(Dataset entries)
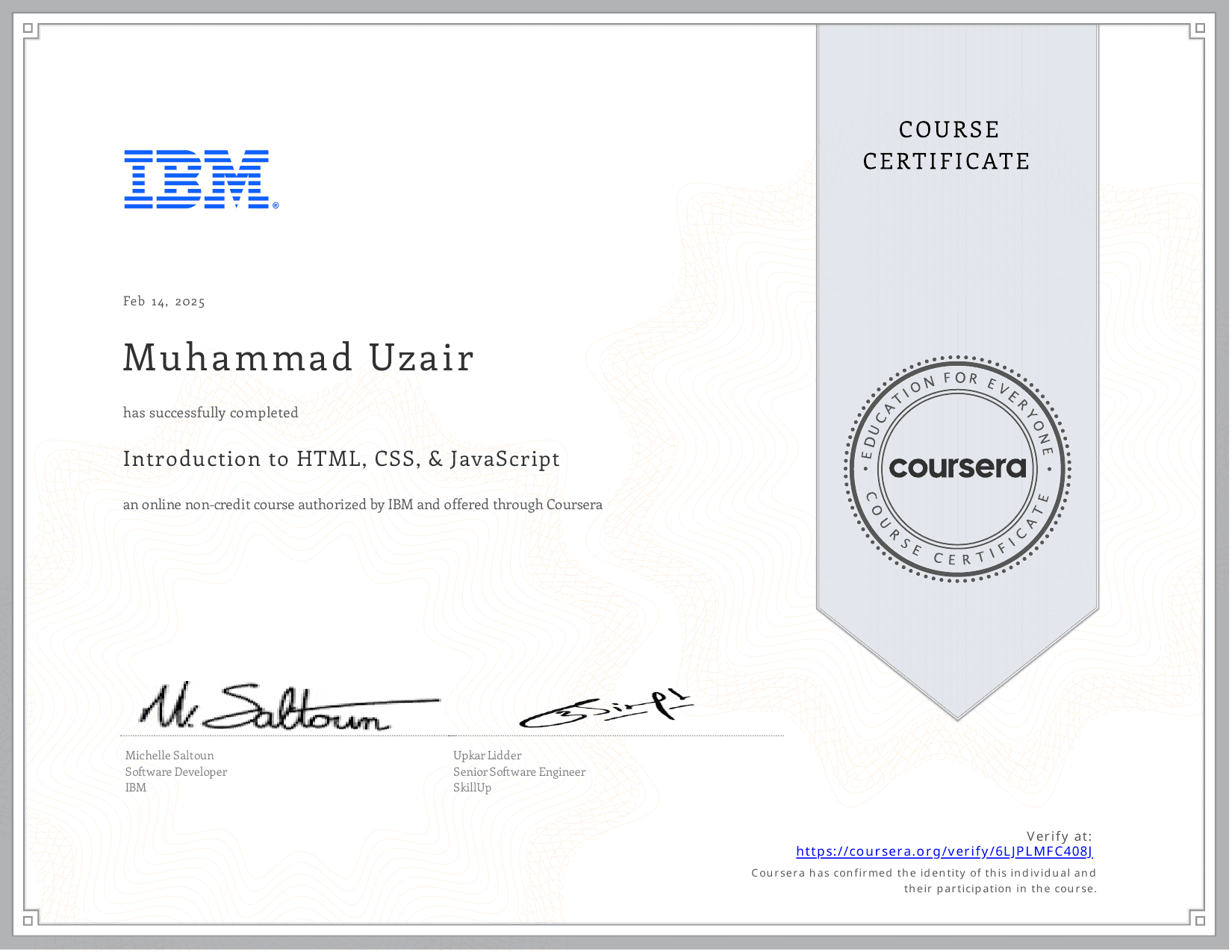
Task: Click the identity confirmation statement text
Action: [x=925, y=880]
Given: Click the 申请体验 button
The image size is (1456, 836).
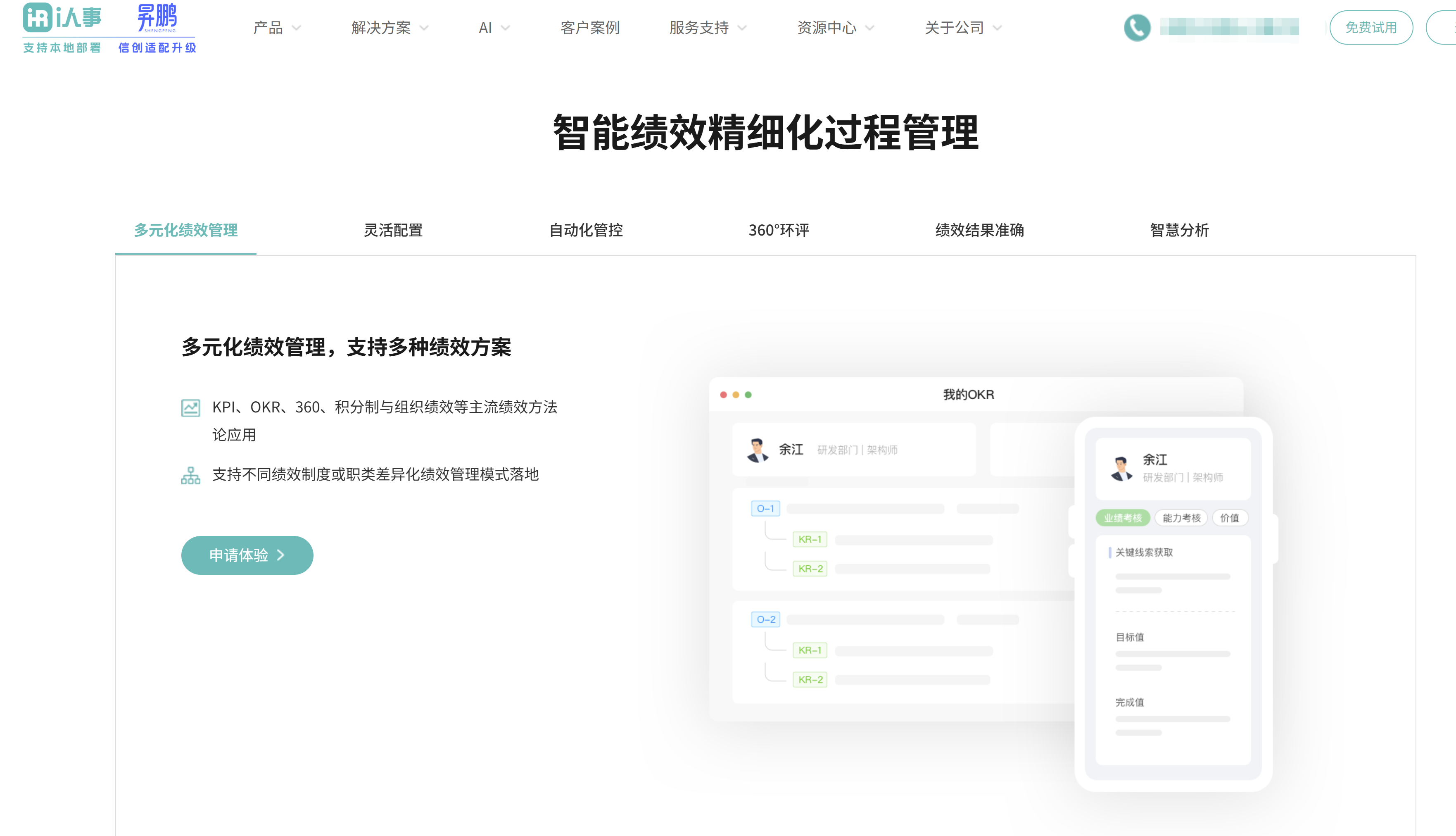Looking at the screenshot, I should (x=247, y=555).
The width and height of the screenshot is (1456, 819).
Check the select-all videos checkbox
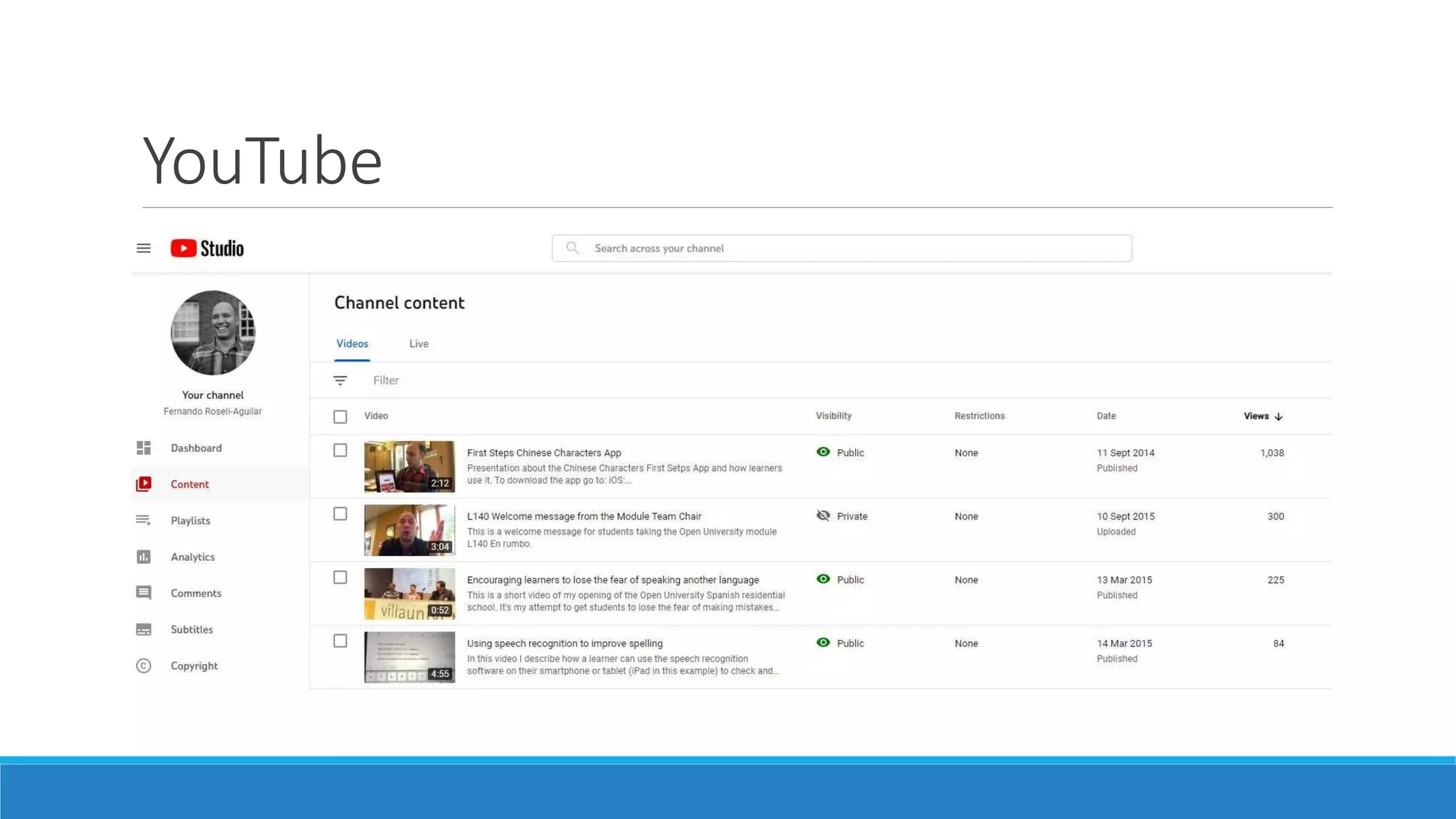(x=341, y=417)
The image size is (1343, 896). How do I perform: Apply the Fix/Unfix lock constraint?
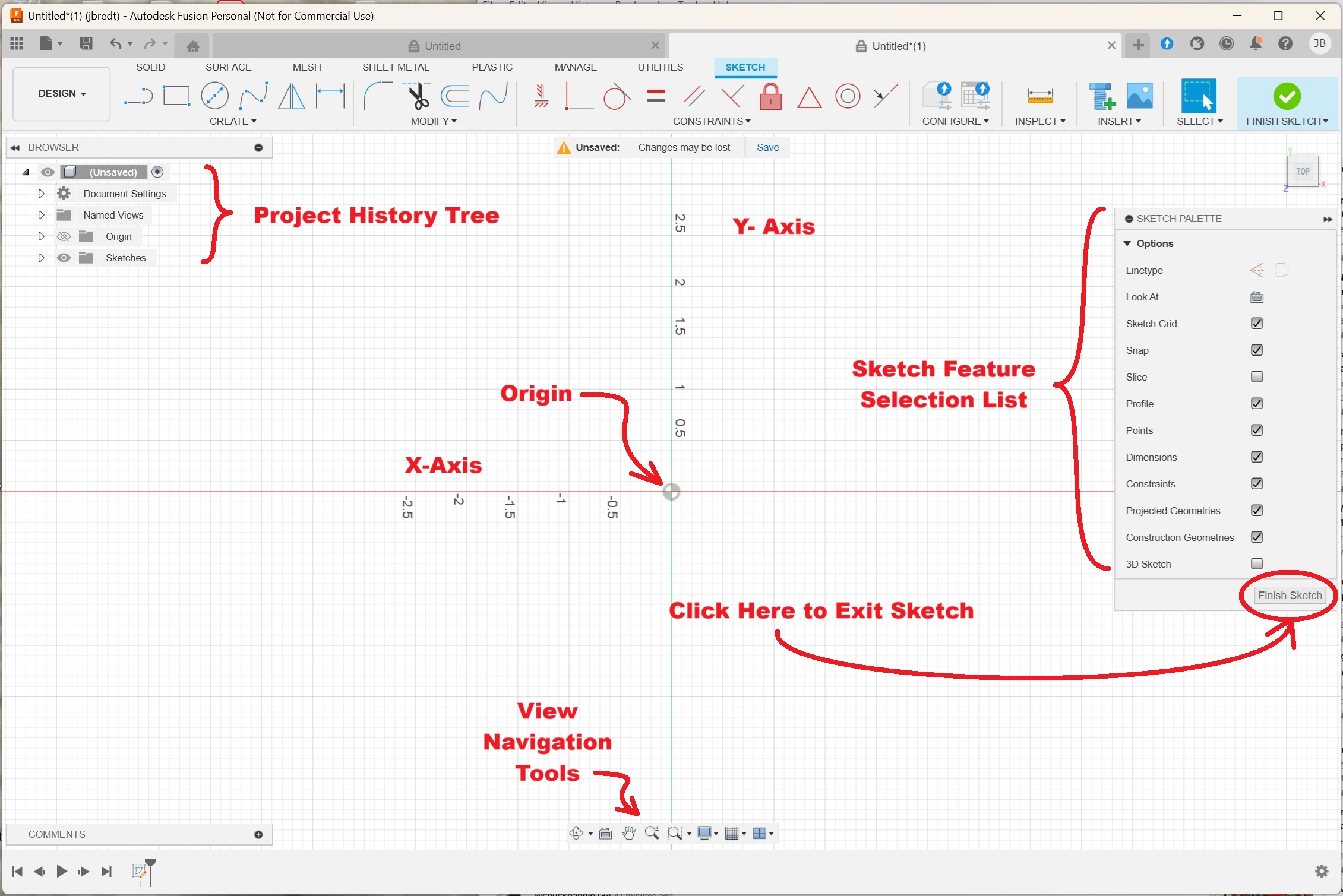click(770, 96)
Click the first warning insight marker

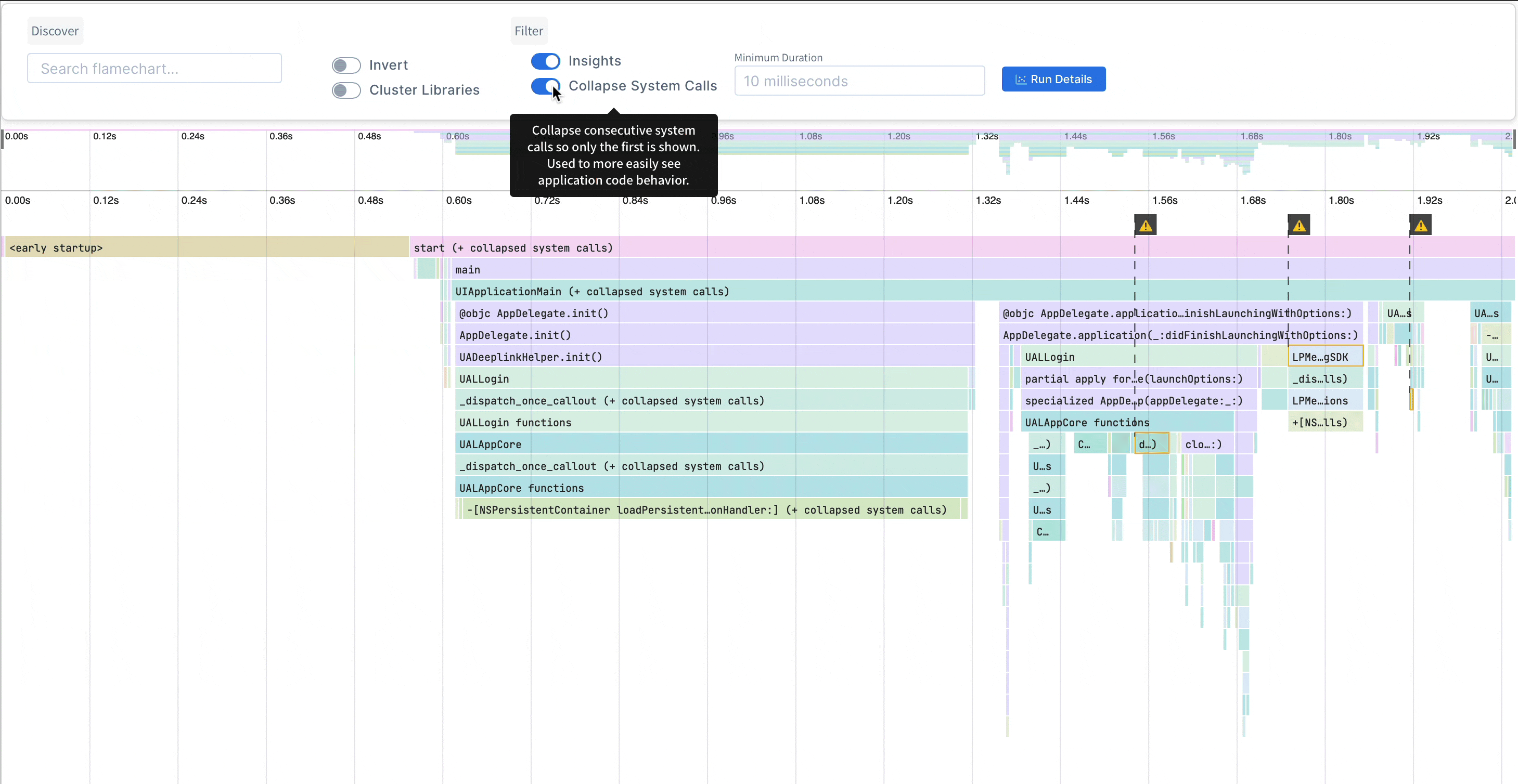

• Problem description
The answer must be an exact copy of the lines from the one that holds "The image size is (1343, 896)." through the end of the data, both included, with no pictures.

• Exercise result
The image size is (1343, 896). How do I perform: Apply the Fix/Unfix lock constraint?
click(770, 96)
Click the first warning insight marker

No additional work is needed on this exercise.